I am a bachelor student who just started studying coding theory and I came across the following example in "Generalized Hamming weights for almost affine codes" by Johnsen and Verdure, page 4 (https://arxiv.org/abs/1601.01504):
We will use a running example throughout this paper. It is the almost affine code C ′ in [14, Example 5]. It is a code of length 3 and dimension 2 on the alphabet F = {0, 1, 2, 3}. Its set of codewords is
$$ \begin{matrix} 000 & 011 & 022 & 033 \\ 101 & 112 & 123 & 130 \\ 202 & 213 & 220 & 231 \\ 303 & 310 & 321 & 332 \\ \end{matrix} $$
[...] This is an example of an almost affine code which is not equivalent to a linear code, and not even to a multilinear code.
I understand why the code is almost affine. However, to me, it seems like this is a linear code, since all the codewords can be expressed as linear combinations of 101 and 011. What mistake am I making? Also, how would I check that it is not equivalent to a multilinear code? Thank you in advance.

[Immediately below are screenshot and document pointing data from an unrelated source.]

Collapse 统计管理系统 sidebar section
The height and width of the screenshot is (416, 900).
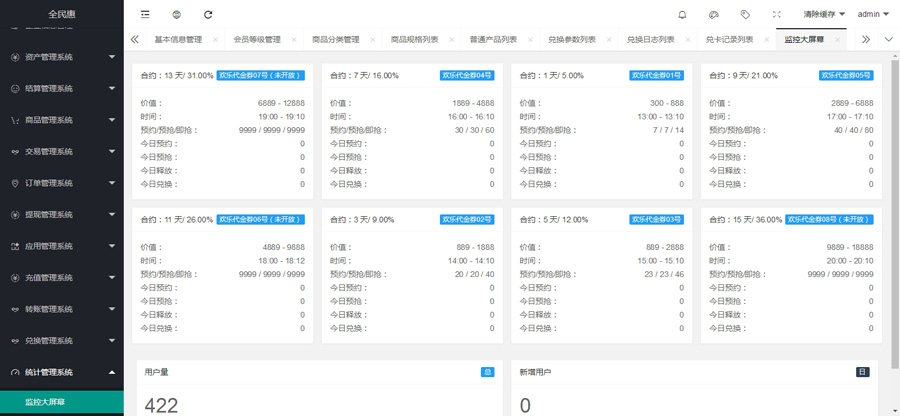(62, 372)
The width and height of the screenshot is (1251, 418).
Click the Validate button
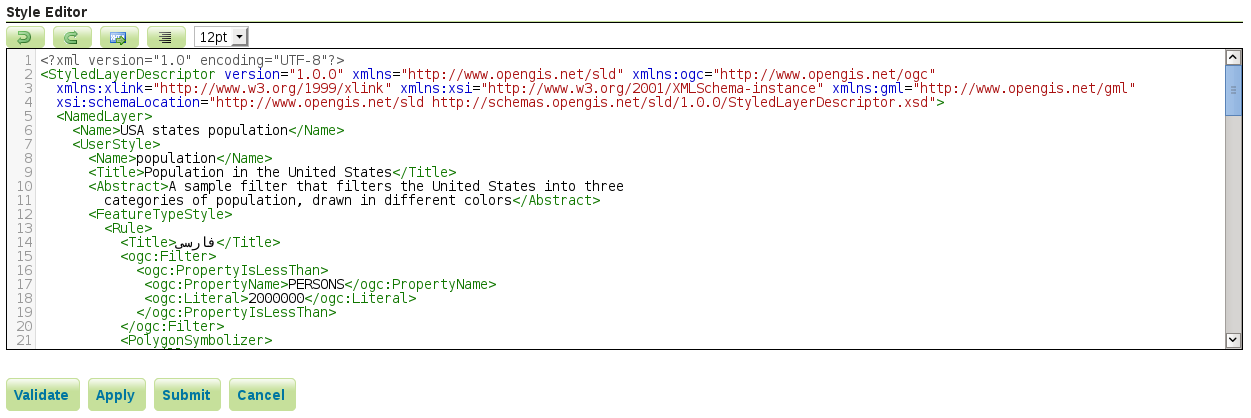41,395
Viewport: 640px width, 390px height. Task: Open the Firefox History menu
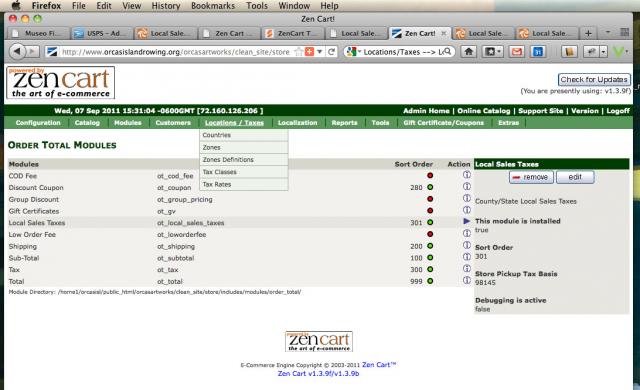[x=166, y=6]
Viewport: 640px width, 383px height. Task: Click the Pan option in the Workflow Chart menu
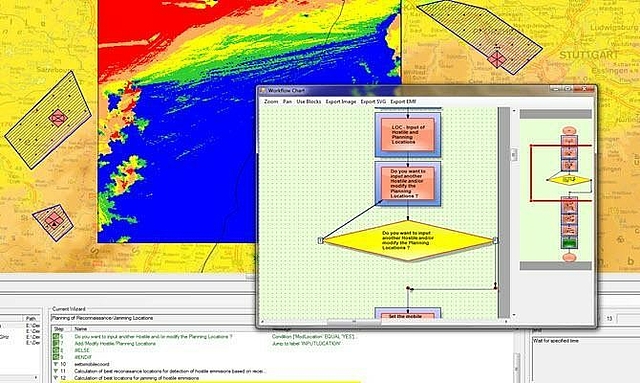point(287,101)
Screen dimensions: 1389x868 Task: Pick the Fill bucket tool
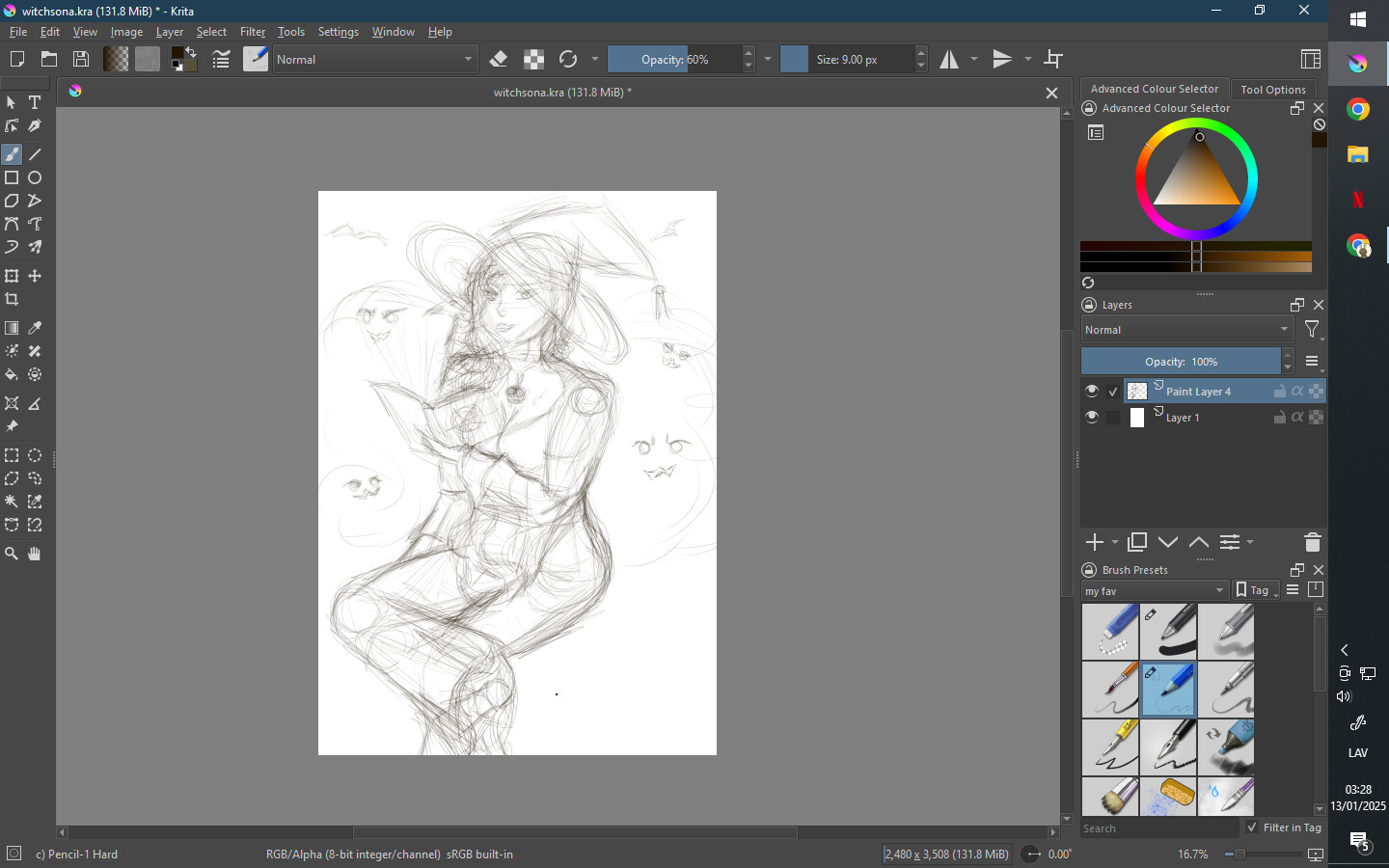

When people say a $C$ linear code, they mean that $C$ is linear subspace of a vector space. It is true that $C'$ is a sub-group of the group $(\mathbb Z/4\mathbb Z)^3$, generated by the two group elements $(1,0,1)$ and $(0,1,1)$, but since it is not a sub-space of a vector space, we cannot call $C'$ linear. Note that $\mathbb Z/4\mathbb Z$ is not a field.
I do not know about how to prove it is not equivalent to a (multi)linear code, perhaps someone else can answer about that.